6 Tips for Sticking to Your New Year's Resolutions

Published: Jan 07, 2020

Topics: Workplace Issues       

Making New Year's resolutions is easy. Keeping New Year's resolutions is hard. So here are six tips for helping you stick to what you resolved to do this year.

1. Get specific.

Specific goals are easier to stick to than vague goals. If, say, you resolved to meditate everyday before work, get specific about how long you'll meditate. Make your resolution something like: "Meditate for 10 minutes each day before work." This gives you a specific goal, as well as a start time, end time, and time restraint. Parameters like these will help you stick to your resolutions. Without restraints, you might wait till the end of the day to try to meditate, only to find yourself too tired and susceptible to putting off your meditation until the next day. Likewise, if your resolution is to take more steps during your workday, make it a certain number of steps, like 10,000. Specificity is your friend when it comes to resolutions.

2. Start small.

It's a lot easier to stick to your resolutions (for the short term and long term) if you start small and then ramp up later, as opposed to the opposite. Staying with the example above, if ideally you'd like to meditate for 10 or 15 minutes each day, think about starting out with five minutes a day. After you hit that target for a month or so, then ramp up to 10 minutes. Same goes for the walking example. Start with 5,000 or 7,500 steps a day, then increase to 10,000 after a month or two. Just doing something each day, no matter how small, will boost your will power—and you'll need to build your will power to stick to your resolutions over the long term.
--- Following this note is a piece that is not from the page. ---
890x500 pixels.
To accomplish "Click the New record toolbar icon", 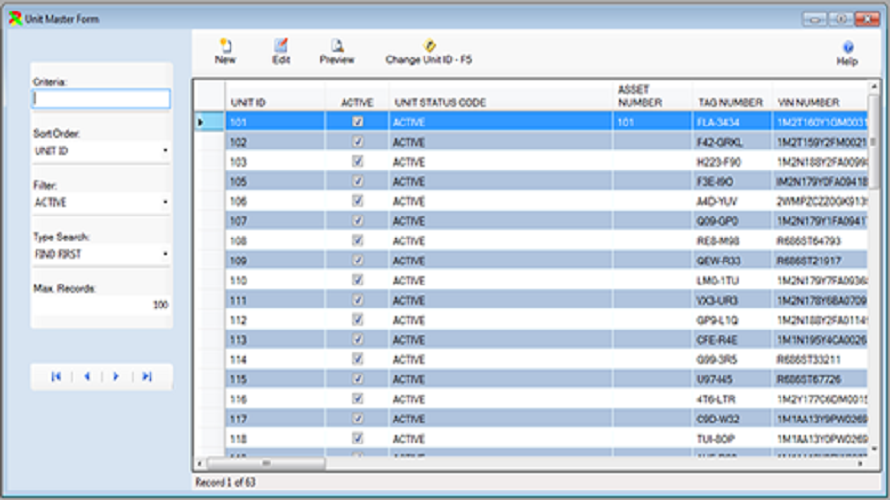I will tap(225, 46).
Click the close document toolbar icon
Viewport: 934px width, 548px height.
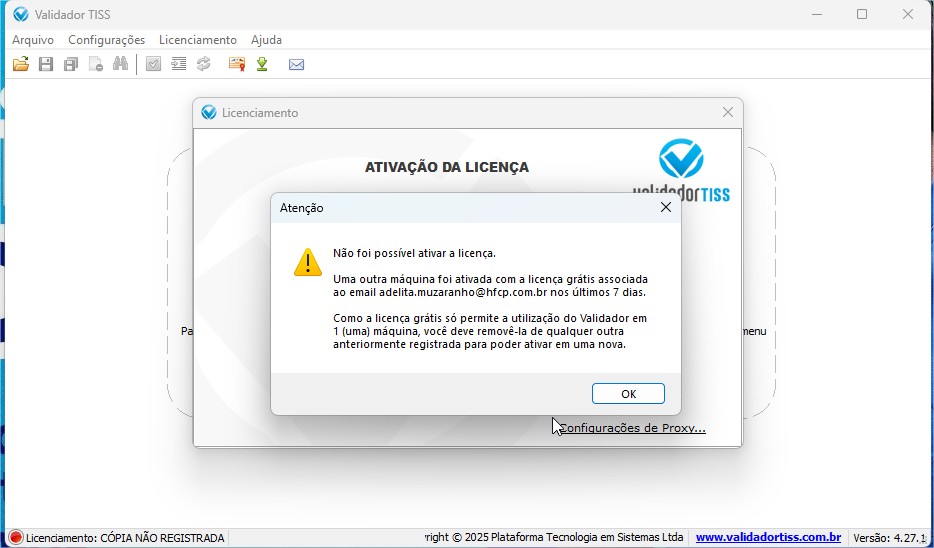[95, 64]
3. Think near term, not long term.

It can be daunting to think about following through on a resolution forever, or even a year, or even just a month. So, think about resolutions like this: "I just have to do it this one day." That is, take your resolutions day by day. As in: "I just have to meditate this one day." Or: "I just have to get in my steps today." Don't think about tomorrow, or next week, or the next few months. Just picture yourself doing that thing today (or not doing it today, if your resolution is to quit something). And then, once you succeed, set aside thinking about your resolution until the next day. 
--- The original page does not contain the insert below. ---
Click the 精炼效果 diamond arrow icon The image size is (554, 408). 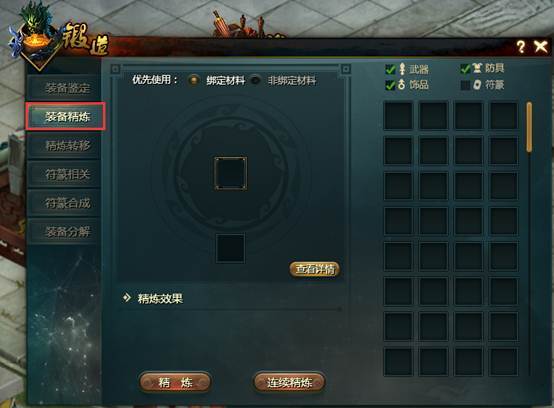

4. Break down big resolutions into small steps.

If your resolution is something like "I want a new job," you'll get nowhere fast until you break down your goal into several small steps. Consider that, to find a new job, you'll need to do all of the following (and more): update your resume, update your cover letters, update your LinkedIn profile, reach out to people in your network, look at job listings, research companies, apply to jobs, go on informational interviews, go on job interviews, write thank-you notes, go on more interviews, research what you should be paid for various jobs, etc.

As you can see, if you want to find a new job, you have your work cut out for you—which can easily overwhelm you if you don't break down your goal into tiny parts. But if you do that, and have patience, you'll eventually hit your goal. 
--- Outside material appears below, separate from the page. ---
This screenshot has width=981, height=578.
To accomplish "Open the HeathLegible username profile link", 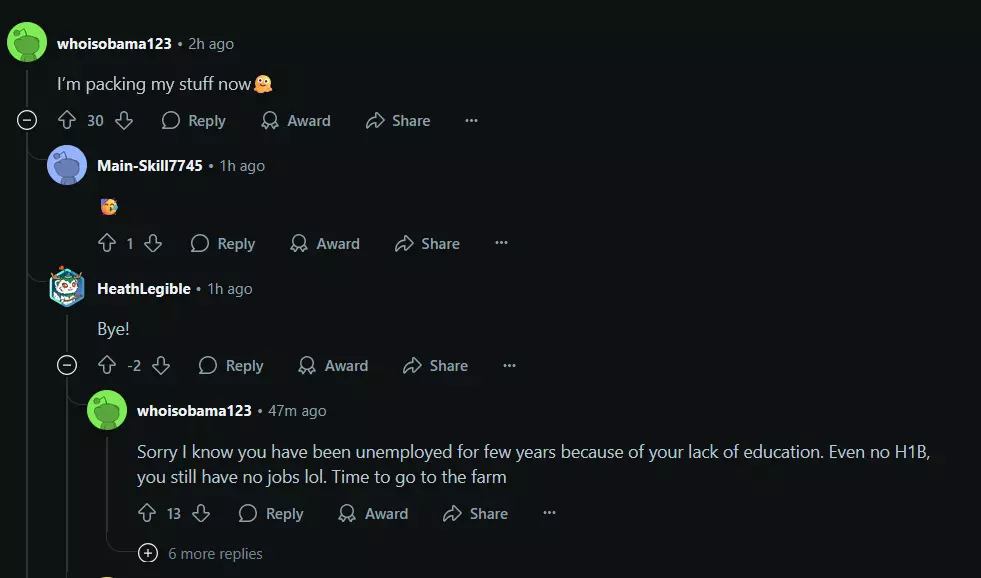I will pyautogui.click(x=144, y=289).
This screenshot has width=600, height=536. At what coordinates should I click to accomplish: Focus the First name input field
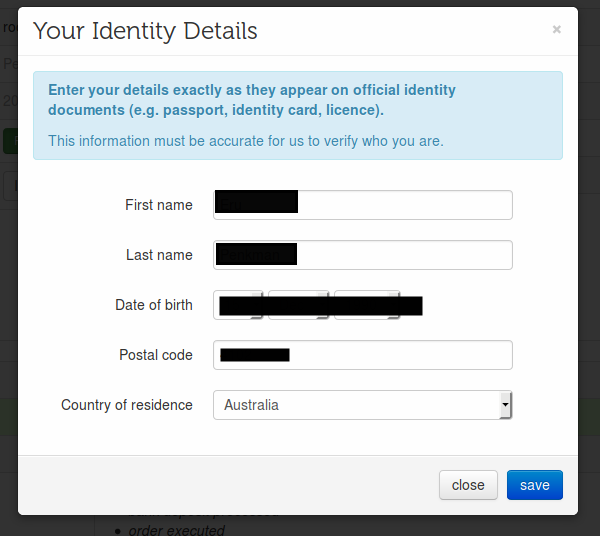(363, 205)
For example, if you want to find a new job, first give yourself a week to update your resume, then another week to update your cover letters, then another three weeks to reach out to 20 people in your network, etc., etc. When you break down each necessary part of the job search process, you make each part a tiny resolution. Then, later, several months later, or a year later, after following through on all of these short-term resolutions, you'll hit your long-term goal of getting a new job.

5. Replace bad habits with good ones.

If one of your resolutions is to quit a bad habit, like vaping or gossiping (speaking negatively) about other people, you'll need to fill the time you previously vaped or gossiped with something else. If you don't, you'll find yourself having a hard time quitting that bad habit. Or, you might replace your bad habit with another bad habit, without even realizing it.

So, get proactive and create a new good habit to take the place of your bad habit. For example, to help you stop vaping, try working out (running, biking, practicing yoga, etc.) first thing in the morning or during your lunch break (or whenever you typically strongly desire to engage in your bad habit). This will help you refocus your desires and reinforce why you're quitting your bad habit—which in the case of vaping would be to improve your physical health.

Likewise, if your resolution is to stop gossiping about people, resolve to compliment people. So, instead of falling back on the habit of saying something negative about people, you'll be on the lookout for times to fit in something positive to say (even if it's only silently in your head to yourself). This way, you'll be training your mind to think positively, not negatively, and thus improving your mental health.

6. Enlist the help of others.

Getting help from other people can be essential to sticking to your resolutions. And help from others comes in many forms. It could mean making the same resolution as a friend and inspiring each other to keep going and sticking with it. It could mean verbally committing yourself to a resolution—telling a friend or family member. It could also mean posting about your resolution online to your social accounts.

When other people know about your resolutions, they can offer help and encouragement and remind you what you promised to do—and why. Also, it's typically much easier to let yourself down than other people down. Which is why using this tip will go a long way toward helping you do what you promised to do.